Age no longer barrier to stem cell transplants for older patients
(From Center News Weekly; November 7, 2011; By Dean Forbes)
Age alone should no longer be considered a defining factor when determining whether an older patient with blood cancer is a candidate for stem cell transplantation. That's the conclusion of the first study summarizing long-term outcomes from a series of prospective clinical trials of patients age 60 and over who were treated with the mini-transplant, a "kinder, gentler" form of transplantation developed at Fred Hutchinson Cancer Research Center. The findings were published Nov. 2, 2011 in the Journal of the American Medical Association (JAMA).
The five-year rates of overall and disease-progression-free survival among mini-transplant patients were 35 percent and 32 percent, respectively. Patients in three age groups: 60 to 64, 65 to 69, and 70 to 75 had comparable survival rates, which suggested that age played a limited role in how patients tolerate the mini-transplant.
Increased medical problems unrelated to cancer (comorbidities) and a higher degree of cancer aggressiveness were the two factors that affected survival among those older patients. For example, patients who had less-aggressive cancer and fewer comorbidities had a five-year survival rate of 69 percent, while patients with more aggressive cancer and a significant number of comorbidities had a survival rate of 23 percent, regardless of age.
Although a long-term survival rate of one-third of patients may seem low, these patients all would have died of their diseases within a matter of months without a transplant. "The majority of patients were referred for a transplant after they had exhausted all forms of conventional therapy," said corresponding author Dr. Mohamed Sorror of the Clinical Research Division at the Hutchinson Center. Sorror, who works in the research group led by Dr. Rainer Storb, who developed the mini-transplant.
Conventional vs. mini-transplants
"While there is much room for improvement, particularly with regard to relapse, these results are encouraging given the poor outcomes with nontransplantation treatments, especially for patients with high-risk AML (acute myeloid leukemia), fludarabine-refractory CLL (chronic lymphocytic leukemia), or progressive lymphoma," the authors wrote.
The mini-transplant, also known as nonmyeloablative transplantation, was developed by researchers at the Hutchinson Center for older and medically sicker patients who otherwise could not tolerate the standard, more-toxic, high-dose regimens used to prepare patients for transplantation.
Conventional transplants, which are generally not performed on people over age 60 or others who are medically unfit, use high doses of total-body irradiation and potent chemotherapy to eliminate leukemic cells. The intense treatment destroys the blood and immune system and is fatal unless the patient is rescued by infusion of donor bone marrow or stem cells isolated from peripheral blood.
The mini-transplant, in contrast, relies on the ability of donor immune cells to target and destroy the cancer without the need for high-dose chemotherapy and radiation. Instead, low-dose radiation and chemotherapy is used to suppress the immune system rather than destroy it. This helps the body accept the donor stem cells, which then go to work to attack cancer cells—called the graft-vs.-leukemia effect—and rebuild the immune system.

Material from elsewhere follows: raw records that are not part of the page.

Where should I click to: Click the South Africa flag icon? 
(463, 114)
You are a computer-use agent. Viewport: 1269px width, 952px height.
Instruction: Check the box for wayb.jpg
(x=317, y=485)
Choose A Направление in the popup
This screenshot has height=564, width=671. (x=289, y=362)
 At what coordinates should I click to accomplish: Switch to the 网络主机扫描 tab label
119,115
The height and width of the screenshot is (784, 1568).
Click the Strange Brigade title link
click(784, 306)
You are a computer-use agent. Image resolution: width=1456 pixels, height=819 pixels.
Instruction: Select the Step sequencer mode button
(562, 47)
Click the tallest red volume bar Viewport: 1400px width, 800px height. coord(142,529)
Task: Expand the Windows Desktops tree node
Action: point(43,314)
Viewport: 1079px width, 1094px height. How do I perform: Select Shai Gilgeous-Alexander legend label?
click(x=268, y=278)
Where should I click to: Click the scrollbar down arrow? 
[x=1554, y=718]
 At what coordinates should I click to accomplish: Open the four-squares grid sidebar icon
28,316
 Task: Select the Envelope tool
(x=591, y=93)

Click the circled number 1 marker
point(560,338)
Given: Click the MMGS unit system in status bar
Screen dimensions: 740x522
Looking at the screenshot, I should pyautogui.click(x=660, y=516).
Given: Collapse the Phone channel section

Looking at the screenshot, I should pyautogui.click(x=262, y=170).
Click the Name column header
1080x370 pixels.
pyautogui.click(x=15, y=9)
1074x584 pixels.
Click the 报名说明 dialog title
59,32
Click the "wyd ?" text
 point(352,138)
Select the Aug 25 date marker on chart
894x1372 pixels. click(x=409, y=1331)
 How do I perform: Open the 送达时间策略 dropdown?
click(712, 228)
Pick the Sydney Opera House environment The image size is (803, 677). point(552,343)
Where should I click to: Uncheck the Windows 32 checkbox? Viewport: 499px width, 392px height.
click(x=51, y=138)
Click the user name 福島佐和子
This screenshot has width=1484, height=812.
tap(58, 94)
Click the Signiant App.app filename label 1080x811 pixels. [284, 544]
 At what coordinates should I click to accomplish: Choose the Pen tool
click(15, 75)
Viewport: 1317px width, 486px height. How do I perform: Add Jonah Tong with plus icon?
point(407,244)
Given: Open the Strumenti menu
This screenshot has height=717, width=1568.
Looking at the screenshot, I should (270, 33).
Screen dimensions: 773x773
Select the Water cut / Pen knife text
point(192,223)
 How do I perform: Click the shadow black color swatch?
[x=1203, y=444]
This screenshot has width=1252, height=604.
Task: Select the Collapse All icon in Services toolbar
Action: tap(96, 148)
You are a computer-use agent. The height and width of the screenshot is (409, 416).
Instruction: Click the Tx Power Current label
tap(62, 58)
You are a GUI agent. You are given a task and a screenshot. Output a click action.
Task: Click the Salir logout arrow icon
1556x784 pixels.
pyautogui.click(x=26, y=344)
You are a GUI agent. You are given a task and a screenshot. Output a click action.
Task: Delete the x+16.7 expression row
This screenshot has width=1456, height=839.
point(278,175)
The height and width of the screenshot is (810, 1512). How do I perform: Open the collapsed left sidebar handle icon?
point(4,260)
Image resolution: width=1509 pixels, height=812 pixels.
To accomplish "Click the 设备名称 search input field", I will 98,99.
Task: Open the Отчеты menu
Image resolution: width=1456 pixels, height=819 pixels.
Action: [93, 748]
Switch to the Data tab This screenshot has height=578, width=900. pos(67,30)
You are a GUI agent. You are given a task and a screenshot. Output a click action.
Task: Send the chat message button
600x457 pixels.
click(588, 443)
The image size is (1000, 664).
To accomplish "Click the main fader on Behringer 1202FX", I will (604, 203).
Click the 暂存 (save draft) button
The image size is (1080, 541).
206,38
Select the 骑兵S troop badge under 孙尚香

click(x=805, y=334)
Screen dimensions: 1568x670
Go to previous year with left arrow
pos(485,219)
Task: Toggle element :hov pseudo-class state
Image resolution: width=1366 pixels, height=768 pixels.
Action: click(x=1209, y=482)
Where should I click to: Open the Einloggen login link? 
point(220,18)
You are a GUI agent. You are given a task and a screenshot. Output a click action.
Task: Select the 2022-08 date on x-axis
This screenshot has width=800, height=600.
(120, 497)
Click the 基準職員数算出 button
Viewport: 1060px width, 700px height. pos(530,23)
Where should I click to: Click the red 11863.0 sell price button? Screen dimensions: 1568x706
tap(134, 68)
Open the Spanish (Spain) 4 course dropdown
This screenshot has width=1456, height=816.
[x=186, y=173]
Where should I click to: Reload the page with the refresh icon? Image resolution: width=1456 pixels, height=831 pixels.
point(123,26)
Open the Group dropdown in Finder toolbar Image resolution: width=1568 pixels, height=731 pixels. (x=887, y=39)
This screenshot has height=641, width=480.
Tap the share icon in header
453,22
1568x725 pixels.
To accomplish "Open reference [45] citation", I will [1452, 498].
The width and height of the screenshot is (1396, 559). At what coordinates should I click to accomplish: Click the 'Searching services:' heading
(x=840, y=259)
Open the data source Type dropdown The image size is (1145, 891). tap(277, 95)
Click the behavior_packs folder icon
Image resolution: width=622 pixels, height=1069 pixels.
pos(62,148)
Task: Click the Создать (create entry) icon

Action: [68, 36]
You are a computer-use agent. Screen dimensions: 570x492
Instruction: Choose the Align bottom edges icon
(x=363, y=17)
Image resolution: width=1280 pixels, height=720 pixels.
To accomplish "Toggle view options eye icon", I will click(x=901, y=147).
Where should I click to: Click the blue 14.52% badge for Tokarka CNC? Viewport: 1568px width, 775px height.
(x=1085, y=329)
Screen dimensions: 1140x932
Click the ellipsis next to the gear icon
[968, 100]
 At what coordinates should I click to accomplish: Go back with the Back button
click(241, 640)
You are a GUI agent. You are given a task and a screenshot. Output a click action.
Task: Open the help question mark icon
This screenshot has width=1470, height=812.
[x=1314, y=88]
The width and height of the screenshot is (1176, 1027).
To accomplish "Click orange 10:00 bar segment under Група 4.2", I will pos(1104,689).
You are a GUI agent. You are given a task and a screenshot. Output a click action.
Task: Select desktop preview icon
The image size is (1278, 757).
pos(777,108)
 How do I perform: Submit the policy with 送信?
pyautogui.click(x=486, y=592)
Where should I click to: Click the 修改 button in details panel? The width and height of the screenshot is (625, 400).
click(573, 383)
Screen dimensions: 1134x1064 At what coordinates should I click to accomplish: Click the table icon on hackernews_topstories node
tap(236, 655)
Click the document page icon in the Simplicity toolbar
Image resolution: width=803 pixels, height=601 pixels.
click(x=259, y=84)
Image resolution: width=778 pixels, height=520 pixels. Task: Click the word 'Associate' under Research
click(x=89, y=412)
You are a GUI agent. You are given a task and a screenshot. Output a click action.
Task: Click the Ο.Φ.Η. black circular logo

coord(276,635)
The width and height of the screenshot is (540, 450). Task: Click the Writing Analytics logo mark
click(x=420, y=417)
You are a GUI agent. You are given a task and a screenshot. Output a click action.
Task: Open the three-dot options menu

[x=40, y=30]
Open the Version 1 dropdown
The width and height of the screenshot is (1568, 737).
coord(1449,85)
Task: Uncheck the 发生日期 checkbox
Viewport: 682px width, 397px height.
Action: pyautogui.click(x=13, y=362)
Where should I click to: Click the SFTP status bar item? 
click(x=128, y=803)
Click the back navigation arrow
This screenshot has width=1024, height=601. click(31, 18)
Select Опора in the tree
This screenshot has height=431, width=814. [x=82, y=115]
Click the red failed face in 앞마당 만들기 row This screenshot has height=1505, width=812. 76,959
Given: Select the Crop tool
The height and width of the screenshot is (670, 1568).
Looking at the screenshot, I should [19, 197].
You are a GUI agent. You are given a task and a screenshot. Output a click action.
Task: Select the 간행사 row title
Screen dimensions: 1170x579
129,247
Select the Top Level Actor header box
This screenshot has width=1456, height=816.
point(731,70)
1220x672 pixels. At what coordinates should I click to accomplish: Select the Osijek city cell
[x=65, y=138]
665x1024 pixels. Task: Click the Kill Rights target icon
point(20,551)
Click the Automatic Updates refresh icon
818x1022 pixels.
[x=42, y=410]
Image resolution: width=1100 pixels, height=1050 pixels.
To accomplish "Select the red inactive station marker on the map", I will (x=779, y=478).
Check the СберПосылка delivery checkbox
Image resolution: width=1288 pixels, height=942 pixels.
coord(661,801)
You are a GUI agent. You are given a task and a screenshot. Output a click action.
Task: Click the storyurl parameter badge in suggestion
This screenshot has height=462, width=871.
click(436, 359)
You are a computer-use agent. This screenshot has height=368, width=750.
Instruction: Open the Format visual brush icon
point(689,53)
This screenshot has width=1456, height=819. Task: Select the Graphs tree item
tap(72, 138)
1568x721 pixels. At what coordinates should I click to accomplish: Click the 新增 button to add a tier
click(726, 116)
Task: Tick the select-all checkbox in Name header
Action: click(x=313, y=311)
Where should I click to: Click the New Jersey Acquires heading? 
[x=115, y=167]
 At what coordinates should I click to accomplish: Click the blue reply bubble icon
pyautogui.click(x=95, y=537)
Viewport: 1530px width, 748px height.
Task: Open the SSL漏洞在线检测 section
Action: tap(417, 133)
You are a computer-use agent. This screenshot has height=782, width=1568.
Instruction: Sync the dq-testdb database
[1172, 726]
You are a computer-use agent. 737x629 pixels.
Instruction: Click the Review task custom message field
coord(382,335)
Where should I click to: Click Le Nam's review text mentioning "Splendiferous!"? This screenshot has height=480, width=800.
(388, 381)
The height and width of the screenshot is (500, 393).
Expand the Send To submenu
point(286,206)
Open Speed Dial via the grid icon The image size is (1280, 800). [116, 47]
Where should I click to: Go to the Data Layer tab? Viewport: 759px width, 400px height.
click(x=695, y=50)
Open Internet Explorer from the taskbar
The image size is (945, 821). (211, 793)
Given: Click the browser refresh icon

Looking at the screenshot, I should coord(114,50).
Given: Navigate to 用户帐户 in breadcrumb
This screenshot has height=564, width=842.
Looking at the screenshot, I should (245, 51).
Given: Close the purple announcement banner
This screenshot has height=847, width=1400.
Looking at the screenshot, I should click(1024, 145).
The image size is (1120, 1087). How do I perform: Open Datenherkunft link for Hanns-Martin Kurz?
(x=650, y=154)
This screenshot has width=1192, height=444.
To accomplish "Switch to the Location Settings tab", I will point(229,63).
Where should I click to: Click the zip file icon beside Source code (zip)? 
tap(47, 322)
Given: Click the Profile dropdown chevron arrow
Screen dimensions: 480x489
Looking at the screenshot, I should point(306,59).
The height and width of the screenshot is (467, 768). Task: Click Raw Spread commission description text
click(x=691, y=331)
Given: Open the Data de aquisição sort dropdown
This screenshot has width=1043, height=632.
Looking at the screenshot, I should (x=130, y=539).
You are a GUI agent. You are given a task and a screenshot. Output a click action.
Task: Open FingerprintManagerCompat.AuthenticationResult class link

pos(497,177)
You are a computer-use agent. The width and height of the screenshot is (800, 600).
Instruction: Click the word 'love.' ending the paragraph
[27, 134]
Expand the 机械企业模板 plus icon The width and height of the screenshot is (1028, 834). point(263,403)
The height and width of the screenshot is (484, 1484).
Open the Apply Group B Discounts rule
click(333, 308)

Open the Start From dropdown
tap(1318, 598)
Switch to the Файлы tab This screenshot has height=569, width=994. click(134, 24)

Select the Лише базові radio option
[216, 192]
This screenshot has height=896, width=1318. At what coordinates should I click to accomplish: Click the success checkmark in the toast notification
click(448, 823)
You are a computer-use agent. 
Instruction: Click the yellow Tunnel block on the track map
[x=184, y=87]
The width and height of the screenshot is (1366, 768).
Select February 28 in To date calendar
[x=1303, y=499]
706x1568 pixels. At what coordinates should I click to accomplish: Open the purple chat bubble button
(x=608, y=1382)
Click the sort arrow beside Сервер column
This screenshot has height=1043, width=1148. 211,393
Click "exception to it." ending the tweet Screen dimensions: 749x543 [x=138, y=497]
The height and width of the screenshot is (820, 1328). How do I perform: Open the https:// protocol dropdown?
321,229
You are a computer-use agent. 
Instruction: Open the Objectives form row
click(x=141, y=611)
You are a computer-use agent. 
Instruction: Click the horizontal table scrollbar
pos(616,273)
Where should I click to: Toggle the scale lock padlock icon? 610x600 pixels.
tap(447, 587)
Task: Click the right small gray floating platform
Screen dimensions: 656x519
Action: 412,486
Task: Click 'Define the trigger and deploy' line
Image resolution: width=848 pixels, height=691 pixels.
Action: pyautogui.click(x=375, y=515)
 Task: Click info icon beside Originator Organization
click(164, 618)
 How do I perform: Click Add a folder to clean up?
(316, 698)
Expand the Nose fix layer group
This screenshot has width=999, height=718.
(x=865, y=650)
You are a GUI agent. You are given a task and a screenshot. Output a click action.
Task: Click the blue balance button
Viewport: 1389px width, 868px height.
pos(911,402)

The study involved 372 patients ages 60 to 75 who were enrolled in prospective clinical trials between 1998 and 2008 at 18 collaborating U.S. and European cancer centers known as the "Seattle Consortium." All patients at these centers were treated with the same regimen, which was developed at the Hutchinson Center. The patients in the study were treated for acute and chronic leukemia, lymphoma, multiple myeloma, myelodysplastic syndromes (which can progress to acute myeloid leukemia if not treated) and myeloproliferative diseases such as chronic myelogenous leukemia.
In addition to survival and the impact of comorbid conditions, the study examined rates of relapse, hospitalization, acute and chronic graft-vs.-host disease, and the toxicity of the treatment to internal organs.
For example, two-thirds of patients five years after their transplants who were affected by chronic GVHD had complete resolution of their symptoms and were able to discontinue immunosuppressive medications after a median time of 2.5 years from diagnosis. This was comparable to the duration reported by previous studies on younger patients who were treated with high-dose radiation and chemotherapy. Half of the patients never required hospitalization after transplant.
"These findings, together with the normal to near-normal performance status of surviving patients, should help allay reluctance in entering older patients with hematologic cancers on nonmyeloablative transplantation protocols," Sorror said. The lack of a matched sibling donor also should no longer be a limitation given that transplants with matched unrelated donor grafts had comparable outcomes, he said.
Disease relapse risks and comorbidities, but not increasing age, were associated with worse outcomes. The Seattle Consortium investigators continue to explore novel approaches to be combined with the mini-transplant to reduce the relapse rate, particularly among patients with more aggressive blood cancers.